NEW YORK (Reuters Health)—Patients treated with biologic therapy for rheumatoid arthritis, inflammatory bowel disease and psoriasis don’t appear to be at increased risk of melanoma, according to the results of a systematic review and meta-analysis.
However, because the study found trends toward increased melanoma rates with long-term therapy, “a clinically meaningful increase in risk cannot be ruled out,” Shamarke Esse of the University of Manchester, U.K., tells Reuters Health by email.
“Our study is of relevance to dermatologists, rheumatologists and gastroenterologists considering biologic therapy for patients currently on conventional systemic therapy, and researchers interested in the topic,” he says.
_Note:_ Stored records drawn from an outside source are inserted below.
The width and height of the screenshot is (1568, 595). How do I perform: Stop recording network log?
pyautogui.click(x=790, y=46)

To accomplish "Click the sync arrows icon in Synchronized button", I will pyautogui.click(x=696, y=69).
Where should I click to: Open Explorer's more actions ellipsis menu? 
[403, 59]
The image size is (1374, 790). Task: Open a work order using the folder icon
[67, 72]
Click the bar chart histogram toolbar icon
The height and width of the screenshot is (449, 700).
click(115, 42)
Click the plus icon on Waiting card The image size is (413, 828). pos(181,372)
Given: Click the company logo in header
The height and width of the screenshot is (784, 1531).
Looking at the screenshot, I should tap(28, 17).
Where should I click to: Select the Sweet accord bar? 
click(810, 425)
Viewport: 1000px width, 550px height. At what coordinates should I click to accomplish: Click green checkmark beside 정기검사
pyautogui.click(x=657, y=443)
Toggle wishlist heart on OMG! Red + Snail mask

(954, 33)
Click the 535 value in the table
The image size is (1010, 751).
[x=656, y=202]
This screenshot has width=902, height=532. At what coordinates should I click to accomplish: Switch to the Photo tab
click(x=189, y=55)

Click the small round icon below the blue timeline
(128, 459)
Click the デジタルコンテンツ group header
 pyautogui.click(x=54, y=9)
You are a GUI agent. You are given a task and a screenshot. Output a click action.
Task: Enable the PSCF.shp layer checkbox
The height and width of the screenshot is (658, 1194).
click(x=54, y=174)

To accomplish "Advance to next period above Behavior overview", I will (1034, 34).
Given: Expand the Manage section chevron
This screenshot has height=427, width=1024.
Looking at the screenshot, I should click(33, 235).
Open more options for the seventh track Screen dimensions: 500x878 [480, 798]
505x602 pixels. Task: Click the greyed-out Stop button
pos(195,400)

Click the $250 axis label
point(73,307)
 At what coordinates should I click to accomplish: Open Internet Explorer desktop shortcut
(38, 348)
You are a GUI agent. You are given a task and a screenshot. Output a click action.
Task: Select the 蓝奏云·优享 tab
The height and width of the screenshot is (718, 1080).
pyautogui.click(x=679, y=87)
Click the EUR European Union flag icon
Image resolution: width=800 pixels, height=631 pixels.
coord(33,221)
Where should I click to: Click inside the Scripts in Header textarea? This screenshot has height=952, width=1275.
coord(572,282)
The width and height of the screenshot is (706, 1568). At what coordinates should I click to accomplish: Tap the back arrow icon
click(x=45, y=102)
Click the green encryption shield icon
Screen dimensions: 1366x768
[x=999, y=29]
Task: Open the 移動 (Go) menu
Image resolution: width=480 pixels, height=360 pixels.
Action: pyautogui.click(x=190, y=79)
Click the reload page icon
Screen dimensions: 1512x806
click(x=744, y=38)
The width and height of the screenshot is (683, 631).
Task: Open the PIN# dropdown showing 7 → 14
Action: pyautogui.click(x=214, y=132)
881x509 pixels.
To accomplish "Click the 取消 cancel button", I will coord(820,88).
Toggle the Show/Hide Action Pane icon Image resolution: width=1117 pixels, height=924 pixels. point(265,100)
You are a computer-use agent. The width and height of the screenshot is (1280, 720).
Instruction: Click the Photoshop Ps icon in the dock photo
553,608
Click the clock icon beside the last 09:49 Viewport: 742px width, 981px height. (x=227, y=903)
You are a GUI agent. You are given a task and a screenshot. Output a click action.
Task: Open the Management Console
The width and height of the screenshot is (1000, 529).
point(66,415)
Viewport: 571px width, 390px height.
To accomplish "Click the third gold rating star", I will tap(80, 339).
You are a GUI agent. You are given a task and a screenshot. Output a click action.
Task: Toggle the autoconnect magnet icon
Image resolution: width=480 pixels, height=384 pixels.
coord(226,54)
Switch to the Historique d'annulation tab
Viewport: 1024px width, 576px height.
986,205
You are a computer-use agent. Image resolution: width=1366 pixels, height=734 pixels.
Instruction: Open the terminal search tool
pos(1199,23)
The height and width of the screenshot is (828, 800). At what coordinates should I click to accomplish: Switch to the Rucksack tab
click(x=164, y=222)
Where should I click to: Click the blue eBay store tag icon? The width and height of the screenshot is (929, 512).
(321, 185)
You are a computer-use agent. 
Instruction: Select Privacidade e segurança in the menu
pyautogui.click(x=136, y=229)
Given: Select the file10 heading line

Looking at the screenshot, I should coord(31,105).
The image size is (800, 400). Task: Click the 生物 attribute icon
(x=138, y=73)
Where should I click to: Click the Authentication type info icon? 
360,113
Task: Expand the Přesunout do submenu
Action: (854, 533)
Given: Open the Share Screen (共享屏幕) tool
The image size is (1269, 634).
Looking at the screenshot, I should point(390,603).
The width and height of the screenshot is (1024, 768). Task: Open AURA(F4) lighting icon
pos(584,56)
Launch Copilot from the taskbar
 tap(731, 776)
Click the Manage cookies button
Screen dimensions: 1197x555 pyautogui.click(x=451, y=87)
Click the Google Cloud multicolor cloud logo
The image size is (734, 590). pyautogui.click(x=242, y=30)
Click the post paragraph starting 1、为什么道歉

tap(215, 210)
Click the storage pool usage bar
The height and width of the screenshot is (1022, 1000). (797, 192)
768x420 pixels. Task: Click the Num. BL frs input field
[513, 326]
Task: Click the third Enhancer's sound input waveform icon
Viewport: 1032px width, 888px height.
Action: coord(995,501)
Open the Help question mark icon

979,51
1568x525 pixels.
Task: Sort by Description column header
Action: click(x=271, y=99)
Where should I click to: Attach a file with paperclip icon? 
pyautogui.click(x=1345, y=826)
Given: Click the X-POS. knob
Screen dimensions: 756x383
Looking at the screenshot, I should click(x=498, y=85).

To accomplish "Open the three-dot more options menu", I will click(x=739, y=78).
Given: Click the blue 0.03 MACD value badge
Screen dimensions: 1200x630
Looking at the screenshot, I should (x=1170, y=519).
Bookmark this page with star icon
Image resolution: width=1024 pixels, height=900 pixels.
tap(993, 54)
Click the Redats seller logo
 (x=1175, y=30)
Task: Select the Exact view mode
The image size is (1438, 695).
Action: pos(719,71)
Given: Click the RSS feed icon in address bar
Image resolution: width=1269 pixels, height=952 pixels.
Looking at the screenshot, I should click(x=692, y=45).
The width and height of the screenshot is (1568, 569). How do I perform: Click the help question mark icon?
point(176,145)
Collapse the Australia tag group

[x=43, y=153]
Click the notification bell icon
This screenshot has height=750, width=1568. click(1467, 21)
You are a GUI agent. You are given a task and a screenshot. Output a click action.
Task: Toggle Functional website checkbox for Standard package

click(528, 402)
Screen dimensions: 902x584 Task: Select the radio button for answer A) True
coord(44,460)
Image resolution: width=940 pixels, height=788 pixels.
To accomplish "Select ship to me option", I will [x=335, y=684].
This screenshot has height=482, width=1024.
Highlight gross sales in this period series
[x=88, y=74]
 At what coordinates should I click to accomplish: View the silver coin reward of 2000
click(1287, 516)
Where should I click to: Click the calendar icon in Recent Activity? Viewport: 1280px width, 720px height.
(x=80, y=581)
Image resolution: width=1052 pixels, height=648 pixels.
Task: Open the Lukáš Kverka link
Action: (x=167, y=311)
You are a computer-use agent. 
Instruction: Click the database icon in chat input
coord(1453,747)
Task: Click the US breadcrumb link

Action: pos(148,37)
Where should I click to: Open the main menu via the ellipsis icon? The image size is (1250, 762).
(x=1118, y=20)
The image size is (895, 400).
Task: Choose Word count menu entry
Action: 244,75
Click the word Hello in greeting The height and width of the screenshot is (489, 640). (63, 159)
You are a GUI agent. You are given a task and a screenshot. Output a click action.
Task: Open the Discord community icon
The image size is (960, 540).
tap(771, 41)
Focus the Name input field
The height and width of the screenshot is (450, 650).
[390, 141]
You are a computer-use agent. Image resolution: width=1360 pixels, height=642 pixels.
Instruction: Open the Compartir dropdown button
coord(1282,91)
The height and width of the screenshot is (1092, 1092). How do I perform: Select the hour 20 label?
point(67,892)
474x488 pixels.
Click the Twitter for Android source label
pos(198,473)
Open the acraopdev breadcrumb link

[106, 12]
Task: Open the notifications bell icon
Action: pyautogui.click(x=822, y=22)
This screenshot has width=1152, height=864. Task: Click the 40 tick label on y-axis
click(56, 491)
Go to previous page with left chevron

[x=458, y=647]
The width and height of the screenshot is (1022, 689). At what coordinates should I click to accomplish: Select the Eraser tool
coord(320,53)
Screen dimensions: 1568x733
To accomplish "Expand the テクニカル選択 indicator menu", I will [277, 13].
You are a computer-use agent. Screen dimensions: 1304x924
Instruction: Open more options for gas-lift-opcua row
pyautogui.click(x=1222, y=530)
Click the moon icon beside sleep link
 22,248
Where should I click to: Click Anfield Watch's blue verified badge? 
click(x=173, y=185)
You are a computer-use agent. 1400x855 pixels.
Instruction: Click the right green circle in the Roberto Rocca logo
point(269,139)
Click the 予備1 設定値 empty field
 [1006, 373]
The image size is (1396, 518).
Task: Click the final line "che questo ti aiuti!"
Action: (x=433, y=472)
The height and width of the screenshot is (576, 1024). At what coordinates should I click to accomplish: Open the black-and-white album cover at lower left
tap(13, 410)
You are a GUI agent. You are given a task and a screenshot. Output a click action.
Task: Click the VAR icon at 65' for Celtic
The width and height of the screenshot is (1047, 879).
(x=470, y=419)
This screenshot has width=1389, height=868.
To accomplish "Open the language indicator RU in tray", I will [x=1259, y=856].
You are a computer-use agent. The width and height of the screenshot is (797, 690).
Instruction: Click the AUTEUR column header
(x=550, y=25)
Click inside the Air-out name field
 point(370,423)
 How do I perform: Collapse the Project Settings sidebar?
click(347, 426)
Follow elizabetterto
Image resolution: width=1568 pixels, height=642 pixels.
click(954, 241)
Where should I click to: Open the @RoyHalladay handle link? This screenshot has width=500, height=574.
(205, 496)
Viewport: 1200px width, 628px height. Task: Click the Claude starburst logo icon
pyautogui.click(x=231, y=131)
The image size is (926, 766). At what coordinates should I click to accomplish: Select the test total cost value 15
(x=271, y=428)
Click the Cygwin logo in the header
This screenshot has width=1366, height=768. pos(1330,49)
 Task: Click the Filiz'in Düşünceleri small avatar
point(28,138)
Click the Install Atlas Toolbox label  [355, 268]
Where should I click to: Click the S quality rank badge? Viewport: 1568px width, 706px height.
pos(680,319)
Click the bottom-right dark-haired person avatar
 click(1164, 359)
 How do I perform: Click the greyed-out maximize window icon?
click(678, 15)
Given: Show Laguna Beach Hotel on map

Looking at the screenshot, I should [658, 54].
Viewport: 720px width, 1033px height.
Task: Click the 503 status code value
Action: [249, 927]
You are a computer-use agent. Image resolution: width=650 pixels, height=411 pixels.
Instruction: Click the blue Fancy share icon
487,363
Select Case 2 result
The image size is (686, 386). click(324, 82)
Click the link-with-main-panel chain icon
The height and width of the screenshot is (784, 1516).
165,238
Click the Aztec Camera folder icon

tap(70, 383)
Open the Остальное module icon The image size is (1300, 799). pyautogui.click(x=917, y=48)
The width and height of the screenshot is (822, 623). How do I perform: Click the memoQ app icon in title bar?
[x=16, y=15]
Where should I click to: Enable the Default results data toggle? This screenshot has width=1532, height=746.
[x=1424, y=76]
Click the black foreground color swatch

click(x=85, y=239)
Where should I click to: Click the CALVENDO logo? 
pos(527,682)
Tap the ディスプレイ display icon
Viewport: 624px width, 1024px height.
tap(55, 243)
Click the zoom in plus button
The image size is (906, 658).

Mr. Esse and colleagues searched the literature from 1995–2019 for randomized clinical trials, cohort studies and nested case-control studies quantifying the melanoma risk.
As reported in JAMA Dermatology, seven studies (out of 64 screened for eligibility) were included, involving more than 34,000 patients who received biologics for at least a year and more than 135,000 who were not treated with these drugs.1
Biologic treatment was positively associated with melanoma in patients with inflammatory bowel disease (pooled relative risk, 1.20), rheumatoid arthritis (pRR, 1.20), and psoriasis (hazard ratio, 1.57) compared with those who received conventional systemic therapy; however, the differences were not statistically significant.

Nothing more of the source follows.